## Task instructions
Write out exactly the lines from the one containing "Where should I click to: Click the currency" through the last line of the records below, including both.

Stored items
<<<<
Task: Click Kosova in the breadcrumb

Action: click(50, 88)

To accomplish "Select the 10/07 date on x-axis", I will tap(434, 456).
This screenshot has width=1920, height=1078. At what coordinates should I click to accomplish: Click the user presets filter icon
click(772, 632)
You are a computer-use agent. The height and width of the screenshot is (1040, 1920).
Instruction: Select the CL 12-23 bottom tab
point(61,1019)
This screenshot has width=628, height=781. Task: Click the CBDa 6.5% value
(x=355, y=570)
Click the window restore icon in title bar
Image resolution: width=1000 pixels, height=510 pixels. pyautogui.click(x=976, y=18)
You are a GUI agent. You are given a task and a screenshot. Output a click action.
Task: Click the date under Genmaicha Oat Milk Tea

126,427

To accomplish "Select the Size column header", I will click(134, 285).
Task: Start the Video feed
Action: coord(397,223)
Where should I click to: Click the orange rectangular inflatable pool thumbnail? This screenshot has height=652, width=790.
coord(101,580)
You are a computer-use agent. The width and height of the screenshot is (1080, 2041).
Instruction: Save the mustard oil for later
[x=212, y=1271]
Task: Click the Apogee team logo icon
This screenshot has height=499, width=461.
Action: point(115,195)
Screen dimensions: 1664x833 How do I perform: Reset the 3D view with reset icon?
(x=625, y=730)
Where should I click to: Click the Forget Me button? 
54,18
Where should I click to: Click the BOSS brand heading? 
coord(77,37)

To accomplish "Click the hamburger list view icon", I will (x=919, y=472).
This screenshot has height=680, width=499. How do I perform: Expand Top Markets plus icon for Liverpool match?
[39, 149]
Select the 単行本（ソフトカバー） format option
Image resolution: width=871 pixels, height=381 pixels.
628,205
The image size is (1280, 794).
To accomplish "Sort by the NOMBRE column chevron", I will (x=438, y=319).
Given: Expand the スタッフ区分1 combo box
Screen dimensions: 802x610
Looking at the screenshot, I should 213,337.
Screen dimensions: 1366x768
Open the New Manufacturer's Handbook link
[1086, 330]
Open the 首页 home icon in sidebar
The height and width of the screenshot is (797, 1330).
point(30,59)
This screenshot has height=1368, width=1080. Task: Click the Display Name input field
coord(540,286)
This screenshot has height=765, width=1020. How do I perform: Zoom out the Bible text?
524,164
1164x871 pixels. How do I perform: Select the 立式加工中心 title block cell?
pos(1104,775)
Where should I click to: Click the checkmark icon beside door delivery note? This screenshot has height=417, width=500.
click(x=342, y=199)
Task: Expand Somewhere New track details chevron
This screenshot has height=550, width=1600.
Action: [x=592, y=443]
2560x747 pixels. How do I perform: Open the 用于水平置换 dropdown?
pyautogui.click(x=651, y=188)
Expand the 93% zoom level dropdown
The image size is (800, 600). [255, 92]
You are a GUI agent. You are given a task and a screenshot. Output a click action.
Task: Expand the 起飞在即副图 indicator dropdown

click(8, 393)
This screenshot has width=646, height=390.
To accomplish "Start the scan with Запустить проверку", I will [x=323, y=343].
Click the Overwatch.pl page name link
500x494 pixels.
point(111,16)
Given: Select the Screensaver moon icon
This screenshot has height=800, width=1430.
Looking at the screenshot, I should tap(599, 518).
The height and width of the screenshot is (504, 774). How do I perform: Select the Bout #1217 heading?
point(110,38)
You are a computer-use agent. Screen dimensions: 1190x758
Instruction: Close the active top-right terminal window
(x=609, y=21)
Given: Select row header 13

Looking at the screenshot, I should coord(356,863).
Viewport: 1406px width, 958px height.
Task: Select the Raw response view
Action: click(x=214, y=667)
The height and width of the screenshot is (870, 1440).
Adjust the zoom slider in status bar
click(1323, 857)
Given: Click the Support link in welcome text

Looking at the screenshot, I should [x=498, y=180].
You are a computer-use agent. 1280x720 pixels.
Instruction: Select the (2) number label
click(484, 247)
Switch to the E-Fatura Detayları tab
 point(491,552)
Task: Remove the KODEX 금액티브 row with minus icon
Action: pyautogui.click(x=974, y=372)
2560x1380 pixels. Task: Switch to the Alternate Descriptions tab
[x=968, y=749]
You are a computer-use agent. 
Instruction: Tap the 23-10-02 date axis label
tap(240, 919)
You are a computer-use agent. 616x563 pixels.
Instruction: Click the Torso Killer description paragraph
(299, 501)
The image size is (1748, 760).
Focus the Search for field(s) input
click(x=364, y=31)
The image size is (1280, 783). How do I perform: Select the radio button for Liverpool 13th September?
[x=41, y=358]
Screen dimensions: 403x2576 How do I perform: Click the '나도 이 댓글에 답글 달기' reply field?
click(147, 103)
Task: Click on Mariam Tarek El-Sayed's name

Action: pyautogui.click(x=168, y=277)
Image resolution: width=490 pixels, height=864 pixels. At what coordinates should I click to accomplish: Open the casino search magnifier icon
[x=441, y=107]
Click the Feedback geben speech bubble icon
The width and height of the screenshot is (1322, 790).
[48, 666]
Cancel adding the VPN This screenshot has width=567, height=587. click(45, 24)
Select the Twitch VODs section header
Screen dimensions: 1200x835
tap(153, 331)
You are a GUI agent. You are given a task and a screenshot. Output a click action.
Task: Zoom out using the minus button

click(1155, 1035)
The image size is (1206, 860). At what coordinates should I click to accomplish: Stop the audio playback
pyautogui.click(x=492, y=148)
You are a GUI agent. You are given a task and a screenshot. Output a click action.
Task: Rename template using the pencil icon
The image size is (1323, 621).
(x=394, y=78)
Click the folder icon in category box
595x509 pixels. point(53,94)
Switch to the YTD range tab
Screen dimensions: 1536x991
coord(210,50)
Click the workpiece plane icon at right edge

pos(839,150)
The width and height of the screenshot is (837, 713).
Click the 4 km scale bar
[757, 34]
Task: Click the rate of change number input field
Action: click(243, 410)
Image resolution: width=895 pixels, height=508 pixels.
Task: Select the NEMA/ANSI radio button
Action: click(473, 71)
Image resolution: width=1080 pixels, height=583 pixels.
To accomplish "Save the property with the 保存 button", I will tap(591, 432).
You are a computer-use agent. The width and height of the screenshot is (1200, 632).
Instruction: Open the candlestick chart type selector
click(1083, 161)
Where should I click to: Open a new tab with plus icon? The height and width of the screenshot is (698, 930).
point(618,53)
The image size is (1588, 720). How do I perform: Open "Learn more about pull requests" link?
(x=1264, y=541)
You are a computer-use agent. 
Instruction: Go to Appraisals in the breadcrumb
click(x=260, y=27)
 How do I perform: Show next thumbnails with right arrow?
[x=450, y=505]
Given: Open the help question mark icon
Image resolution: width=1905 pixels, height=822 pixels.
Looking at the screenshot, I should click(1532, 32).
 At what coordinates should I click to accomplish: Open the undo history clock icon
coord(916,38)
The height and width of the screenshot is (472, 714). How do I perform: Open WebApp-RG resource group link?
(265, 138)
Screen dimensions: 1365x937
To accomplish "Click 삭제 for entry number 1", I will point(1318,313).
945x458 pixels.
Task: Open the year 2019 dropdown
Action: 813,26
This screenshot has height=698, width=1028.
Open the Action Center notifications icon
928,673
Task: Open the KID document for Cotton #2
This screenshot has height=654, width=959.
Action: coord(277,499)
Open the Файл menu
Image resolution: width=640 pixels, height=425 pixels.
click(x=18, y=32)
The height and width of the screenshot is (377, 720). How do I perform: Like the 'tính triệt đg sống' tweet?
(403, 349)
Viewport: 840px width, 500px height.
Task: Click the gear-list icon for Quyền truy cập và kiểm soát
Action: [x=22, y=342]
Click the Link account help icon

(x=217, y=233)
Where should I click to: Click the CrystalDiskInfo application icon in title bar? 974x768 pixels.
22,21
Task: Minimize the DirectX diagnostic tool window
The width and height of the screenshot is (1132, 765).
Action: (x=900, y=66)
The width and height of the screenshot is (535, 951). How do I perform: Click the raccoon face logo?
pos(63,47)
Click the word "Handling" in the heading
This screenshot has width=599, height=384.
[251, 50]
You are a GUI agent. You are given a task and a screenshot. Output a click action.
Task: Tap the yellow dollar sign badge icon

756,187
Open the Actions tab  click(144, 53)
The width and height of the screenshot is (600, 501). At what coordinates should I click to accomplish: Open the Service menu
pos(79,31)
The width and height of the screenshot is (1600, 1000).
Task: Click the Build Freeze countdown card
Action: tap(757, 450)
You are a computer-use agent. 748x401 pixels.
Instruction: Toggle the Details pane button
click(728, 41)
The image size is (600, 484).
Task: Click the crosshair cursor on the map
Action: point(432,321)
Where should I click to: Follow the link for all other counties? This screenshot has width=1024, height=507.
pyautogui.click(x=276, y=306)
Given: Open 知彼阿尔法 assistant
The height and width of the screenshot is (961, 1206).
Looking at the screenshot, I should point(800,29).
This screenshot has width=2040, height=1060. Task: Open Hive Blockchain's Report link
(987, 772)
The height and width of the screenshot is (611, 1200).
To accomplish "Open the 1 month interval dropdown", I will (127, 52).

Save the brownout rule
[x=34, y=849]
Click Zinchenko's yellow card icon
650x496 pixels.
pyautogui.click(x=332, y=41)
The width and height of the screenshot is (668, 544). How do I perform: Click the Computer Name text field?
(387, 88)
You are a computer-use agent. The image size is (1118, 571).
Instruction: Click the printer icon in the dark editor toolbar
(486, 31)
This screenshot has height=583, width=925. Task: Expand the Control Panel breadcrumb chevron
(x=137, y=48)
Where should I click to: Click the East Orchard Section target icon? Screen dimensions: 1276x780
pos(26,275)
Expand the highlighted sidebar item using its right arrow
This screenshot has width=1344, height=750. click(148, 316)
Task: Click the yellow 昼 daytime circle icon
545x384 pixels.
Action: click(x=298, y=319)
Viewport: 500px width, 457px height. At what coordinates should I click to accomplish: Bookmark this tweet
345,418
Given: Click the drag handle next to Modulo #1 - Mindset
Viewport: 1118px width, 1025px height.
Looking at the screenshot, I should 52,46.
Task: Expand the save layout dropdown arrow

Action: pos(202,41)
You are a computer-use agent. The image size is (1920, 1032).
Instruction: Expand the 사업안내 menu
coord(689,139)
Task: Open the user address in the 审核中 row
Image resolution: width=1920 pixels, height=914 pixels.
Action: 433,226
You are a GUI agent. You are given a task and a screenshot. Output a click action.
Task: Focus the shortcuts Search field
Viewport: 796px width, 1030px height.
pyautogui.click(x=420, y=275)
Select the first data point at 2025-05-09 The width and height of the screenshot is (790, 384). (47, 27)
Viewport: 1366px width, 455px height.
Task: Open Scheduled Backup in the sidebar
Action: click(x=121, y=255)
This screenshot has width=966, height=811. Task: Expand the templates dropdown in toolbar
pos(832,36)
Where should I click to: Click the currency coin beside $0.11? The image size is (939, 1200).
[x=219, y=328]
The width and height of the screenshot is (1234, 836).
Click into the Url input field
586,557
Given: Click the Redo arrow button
>>>>
## Answer below
Where should I click to: Click the currency coin beside $0.11? The image size is (939, 1200).
[x=219, y=328]
The width and height of the screenshot is (1234, 836).
Click into the Url input field
586,557
Given: Click the Redo arrow button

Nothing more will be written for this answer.